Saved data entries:
________________

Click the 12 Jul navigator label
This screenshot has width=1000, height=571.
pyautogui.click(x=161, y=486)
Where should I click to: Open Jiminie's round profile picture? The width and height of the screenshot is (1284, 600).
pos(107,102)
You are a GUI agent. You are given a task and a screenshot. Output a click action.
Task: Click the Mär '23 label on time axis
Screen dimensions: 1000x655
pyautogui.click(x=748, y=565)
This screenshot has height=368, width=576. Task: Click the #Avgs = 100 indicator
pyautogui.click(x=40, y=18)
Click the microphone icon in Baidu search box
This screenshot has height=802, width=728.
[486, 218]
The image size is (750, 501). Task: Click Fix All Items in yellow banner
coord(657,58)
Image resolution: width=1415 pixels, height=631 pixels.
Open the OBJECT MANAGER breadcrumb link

________________

#### [WHAT YOU NEED TO DO]
Return each line among the entries that holds the word "label".

#### [SOLUTION FOR THIS TASK]
Click the 12 Jul navigator label
Task: Click the Mär '23 label on time axis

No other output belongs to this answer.